AUFGABENSTELLUNG A
Geben Sie aus den Datensätzen den Abschnitt von der Zeile mit "In order to click on Sales" bis einschließlich der Zeile mit "at (574, 576)." erneut wieder und ersetzen Sie darin "Sales" durch "Marketing". Alles andere bleibt unverändert.

DOKUMENTTEXT

GESCHICHTE ZUM ANZIEHEN : Dreiklang
Monatelang habe ich nach einem Schlafanzug gesucht. Es sollte kein neuer aus dem Kaufhaus sein, sondern ein alter Herrenpyjama, möglichst wenig getragen. Jetzt bin ich endlich fündig geworden. In dem Gebrauchtwarenladen in der Grünberger Straße in Friedrichshain, wo ich fast alle meine Kittelschürzen gefunden habe, hing ein halbes Dutzend Pyjamas aus den 70er, 80er Jahren. Es gab sogar einen mit einem Homer-Simpson-Aufnäher. Ich liebe die Simpsons. Aber der Schlafanzug gefiel mir leider gar nicht.

DATEN ZUR AUFGABE
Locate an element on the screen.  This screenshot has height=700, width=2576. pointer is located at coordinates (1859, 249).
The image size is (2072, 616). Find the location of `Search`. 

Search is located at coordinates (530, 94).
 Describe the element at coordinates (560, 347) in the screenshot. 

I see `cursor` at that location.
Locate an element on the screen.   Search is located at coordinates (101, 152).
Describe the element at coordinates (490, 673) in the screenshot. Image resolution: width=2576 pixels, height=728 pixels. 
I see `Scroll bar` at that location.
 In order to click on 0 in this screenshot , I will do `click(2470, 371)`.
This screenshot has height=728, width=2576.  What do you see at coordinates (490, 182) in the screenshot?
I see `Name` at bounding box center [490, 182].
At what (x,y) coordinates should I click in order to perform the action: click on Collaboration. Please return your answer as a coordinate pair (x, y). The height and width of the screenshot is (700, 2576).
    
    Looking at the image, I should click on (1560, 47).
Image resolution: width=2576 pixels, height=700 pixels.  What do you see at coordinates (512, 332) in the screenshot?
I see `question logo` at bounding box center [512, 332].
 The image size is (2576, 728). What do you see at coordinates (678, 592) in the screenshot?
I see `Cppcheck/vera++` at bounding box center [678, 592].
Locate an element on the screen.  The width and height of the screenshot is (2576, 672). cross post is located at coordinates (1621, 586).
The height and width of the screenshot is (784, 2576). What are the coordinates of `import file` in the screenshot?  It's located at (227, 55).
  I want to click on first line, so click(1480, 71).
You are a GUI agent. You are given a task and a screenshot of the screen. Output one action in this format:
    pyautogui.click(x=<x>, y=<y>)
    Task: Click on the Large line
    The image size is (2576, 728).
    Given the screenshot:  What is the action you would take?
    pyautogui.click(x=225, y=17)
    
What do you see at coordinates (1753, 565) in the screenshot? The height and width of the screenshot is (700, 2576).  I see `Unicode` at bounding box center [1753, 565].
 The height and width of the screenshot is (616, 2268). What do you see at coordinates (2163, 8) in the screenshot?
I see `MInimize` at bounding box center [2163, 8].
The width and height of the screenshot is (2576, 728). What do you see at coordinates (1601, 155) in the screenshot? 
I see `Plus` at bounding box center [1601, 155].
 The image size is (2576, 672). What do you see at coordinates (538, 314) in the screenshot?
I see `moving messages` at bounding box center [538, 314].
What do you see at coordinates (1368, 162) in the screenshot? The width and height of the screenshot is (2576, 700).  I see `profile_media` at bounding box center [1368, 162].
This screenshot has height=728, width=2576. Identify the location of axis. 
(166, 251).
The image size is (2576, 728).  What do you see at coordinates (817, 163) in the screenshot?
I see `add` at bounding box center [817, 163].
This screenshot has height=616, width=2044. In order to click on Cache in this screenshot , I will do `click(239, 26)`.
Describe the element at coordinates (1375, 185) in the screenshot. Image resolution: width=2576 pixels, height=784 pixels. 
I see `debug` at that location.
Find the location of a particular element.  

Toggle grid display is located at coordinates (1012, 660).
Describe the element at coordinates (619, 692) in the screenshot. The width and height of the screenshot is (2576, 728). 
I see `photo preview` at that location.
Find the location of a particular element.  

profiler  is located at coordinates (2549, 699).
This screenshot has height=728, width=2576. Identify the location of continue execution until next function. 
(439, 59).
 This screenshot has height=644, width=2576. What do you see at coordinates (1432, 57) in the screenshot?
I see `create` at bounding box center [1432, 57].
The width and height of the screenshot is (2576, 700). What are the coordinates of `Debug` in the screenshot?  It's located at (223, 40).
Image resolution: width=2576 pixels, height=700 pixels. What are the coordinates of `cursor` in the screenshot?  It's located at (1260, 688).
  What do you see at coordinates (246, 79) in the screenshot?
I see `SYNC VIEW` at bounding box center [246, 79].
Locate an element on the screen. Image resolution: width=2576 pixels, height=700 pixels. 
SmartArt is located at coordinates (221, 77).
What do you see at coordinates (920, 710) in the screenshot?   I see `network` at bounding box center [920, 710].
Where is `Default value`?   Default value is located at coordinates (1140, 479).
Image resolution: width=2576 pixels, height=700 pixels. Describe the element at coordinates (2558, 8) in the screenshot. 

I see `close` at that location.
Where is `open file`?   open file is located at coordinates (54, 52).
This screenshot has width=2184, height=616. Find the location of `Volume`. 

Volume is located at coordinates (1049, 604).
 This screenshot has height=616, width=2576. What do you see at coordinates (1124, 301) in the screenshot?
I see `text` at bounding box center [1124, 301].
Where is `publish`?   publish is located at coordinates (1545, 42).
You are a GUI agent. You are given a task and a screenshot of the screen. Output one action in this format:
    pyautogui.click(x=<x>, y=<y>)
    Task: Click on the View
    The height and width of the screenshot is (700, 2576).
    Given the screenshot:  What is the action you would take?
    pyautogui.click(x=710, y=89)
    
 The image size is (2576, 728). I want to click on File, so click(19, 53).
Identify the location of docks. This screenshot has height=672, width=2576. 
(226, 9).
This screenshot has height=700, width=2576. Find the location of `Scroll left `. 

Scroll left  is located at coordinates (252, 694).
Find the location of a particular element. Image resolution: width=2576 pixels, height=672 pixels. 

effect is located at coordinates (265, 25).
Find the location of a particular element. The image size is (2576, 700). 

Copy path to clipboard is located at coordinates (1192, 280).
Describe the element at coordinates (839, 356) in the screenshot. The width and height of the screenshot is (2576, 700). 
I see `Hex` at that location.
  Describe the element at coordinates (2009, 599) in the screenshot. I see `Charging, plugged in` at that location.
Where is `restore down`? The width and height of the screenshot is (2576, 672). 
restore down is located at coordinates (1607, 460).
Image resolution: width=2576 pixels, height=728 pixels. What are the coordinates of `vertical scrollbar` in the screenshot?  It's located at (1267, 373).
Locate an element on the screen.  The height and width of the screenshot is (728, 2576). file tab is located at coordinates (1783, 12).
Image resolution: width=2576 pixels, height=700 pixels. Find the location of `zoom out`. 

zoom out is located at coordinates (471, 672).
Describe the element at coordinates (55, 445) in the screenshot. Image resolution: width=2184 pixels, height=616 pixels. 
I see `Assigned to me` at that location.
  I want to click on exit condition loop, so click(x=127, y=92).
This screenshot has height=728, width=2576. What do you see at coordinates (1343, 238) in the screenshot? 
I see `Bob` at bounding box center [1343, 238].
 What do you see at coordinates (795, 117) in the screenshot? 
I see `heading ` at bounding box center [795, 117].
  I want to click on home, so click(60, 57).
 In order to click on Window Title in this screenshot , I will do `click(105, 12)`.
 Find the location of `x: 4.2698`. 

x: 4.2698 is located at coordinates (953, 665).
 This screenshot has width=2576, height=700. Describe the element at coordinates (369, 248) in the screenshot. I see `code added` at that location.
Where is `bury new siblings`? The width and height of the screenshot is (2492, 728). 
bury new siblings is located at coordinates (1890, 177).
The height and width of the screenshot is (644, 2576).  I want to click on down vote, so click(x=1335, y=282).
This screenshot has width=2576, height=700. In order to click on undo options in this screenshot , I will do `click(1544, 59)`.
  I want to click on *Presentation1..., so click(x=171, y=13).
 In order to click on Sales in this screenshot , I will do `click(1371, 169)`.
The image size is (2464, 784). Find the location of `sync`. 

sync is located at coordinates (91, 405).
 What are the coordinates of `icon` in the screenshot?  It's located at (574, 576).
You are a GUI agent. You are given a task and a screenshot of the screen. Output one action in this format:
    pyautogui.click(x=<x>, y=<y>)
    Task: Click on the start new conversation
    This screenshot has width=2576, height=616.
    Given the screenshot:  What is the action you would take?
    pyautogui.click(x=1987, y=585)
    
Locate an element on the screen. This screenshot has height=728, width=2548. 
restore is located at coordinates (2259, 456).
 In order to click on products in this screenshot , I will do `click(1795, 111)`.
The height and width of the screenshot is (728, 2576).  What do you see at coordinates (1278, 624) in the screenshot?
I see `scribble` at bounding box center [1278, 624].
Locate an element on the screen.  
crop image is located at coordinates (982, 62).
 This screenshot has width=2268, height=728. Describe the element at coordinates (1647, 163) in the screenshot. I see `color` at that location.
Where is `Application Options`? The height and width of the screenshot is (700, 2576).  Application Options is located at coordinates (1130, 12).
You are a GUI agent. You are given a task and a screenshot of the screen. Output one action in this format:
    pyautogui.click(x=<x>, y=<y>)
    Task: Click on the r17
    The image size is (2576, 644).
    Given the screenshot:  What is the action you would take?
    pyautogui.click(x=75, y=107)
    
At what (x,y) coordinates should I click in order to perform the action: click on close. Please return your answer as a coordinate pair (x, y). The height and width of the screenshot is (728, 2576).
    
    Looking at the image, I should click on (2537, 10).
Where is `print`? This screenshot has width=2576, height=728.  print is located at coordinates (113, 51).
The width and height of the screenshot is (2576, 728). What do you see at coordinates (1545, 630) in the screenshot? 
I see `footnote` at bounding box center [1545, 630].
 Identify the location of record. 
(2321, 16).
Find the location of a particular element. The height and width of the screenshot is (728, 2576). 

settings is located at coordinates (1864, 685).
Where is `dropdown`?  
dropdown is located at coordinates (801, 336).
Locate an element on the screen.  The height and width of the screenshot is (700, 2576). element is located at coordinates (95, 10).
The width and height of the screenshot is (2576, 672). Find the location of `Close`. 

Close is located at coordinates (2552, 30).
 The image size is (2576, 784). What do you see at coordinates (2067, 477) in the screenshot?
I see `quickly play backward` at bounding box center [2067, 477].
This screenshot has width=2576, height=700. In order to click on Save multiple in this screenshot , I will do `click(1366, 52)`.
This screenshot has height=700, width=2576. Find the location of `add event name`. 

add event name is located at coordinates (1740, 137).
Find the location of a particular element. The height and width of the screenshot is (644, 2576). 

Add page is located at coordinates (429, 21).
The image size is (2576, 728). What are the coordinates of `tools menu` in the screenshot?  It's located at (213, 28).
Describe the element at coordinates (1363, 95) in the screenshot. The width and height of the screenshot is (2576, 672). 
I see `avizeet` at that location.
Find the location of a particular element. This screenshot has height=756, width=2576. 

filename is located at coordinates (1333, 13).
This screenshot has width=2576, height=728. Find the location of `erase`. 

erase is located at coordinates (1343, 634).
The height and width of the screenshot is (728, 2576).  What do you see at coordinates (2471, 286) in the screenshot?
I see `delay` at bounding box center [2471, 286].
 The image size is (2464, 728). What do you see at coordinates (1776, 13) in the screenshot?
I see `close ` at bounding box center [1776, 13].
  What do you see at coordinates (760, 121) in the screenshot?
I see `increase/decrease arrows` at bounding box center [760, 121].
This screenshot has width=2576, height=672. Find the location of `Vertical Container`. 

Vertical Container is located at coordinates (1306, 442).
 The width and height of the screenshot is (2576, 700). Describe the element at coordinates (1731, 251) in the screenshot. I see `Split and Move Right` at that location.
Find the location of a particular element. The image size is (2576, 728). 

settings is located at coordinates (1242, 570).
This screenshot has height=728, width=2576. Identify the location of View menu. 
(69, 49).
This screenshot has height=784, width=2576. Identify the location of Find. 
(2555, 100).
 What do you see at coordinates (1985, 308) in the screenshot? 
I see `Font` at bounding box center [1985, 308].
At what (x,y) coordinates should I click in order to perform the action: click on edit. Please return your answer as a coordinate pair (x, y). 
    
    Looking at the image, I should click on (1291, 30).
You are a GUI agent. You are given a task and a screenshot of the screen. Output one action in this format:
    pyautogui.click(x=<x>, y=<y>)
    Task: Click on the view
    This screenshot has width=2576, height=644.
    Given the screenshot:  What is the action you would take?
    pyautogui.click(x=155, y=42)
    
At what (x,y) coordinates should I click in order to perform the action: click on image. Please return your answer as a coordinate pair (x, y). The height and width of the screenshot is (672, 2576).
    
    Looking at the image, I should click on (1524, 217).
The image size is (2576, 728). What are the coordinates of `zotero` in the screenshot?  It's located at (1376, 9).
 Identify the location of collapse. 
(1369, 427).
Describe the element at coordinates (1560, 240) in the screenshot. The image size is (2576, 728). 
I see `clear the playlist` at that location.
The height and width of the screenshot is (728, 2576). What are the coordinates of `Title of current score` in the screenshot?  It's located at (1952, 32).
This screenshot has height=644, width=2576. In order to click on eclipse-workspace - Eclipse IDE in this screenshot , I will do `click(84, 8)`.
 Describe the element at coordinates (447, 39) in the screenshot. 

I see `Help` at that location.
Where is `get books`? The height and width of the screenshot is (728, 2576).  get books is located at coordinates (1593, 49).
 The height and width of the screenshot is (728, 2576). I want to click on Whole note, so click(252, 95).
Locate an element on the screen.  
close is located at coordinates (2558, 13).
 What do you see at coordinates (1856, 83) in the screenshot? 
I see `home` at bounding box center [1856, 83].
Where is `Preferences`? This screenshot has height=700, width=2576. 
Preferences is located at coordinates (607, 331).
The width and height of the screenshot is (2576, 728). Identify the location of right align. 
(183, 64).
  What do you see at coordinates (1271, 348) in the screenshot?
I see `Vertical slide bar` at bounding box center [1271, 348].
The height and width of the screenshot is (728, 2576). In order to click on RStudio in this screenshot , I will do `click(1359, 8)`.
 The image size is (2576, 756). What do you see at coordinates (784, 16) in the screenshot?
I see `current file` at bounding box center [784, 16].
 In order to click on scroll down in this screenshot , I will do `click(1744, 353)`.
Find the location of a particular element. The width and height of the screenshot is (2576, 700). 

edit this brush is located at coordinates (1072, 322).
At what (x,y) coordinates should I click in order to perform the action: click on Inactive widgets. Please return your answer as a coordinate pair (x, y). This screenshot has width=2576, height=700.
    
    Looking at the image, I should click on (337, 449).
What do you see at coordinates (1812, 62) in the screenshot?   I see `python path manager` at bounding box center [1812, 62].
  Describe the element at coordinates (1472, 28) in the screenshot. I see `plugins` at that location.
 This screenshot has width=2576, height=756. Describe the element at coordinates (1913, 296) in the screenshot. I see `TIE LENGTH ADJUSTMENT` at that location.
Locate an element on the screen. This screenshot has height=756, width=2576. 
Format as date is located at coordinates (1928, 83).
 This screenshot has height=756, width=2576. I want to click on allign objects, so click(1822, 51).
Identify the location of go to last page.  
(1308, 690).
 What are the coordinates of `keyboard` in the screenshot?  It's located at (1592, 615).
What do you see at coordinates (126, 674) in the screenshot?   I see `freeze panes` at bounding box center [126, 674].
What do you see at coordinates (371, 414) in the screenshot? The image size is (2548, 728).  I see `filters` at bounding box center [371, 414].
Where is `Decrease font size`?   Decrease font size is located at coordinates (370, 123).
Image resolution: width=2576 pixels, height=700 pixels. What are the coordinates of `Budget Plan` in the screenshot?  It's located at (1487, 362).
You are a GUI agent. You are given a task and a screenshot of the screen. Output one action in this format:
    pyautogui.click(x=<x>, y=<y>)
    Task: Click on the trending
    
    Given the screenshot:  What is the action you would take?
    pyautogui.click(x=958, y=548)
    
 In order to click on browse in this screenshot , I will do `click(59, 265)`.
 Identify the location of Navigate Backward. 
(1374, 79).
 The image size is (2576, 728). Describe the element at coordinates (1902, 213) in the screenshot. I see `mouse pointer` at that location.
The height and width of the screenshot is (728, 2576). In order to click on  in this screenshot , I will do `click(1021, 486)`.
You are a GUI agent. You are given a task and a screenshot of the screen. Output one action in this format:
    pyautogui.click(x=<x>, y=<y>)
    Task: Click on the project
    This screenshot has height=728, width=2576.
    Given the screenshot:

AUFGABENSTELLUNG B
Zitieren Sie aus dem Text über die Pyjamasuche wörtlich den Abschnitt von "GESCHICHTE ZUM ANZIEHEN" bis einschließlich "leider gar nicht.".

MUSTERLÖSUNG A
 In order to click on Marketing in this screenshot , I will do `click(1371, 169)`.
The image size is (2464, 784). Find the location of `sync`. 

sync is located at coordinates (91, 405).
 What are the coordinates of `icon` in the screenshot?  It's located at (574, 576).

MUSTERLÖSUNG B
GESCHICHTE ZUM ANZIEHEN : Dreiklang
Monatelang habe ich nach einem Schlafanzug gesucht. Es sollte kein neuer aus dem Kaufhaus sein, sondern ein alter Herrenpyjama, möglichst wenig getragen. Jetzt bin ich endlich fündig geworden. In dem Gebrauchtwarenladen in der Grünberger Straße in Friedrichshain, wo ich fast alle meine Kittelschürzen gefunden habe, hing ein halbes Dutzend Pyjamas aus den 70er, 80er Jahren. Es gab sogar einen mit einem Homer-Simpson-Aufnäher. Ich liebe die Simpsons. Aber der Schlafanzug gefiel mir leider gar nicht.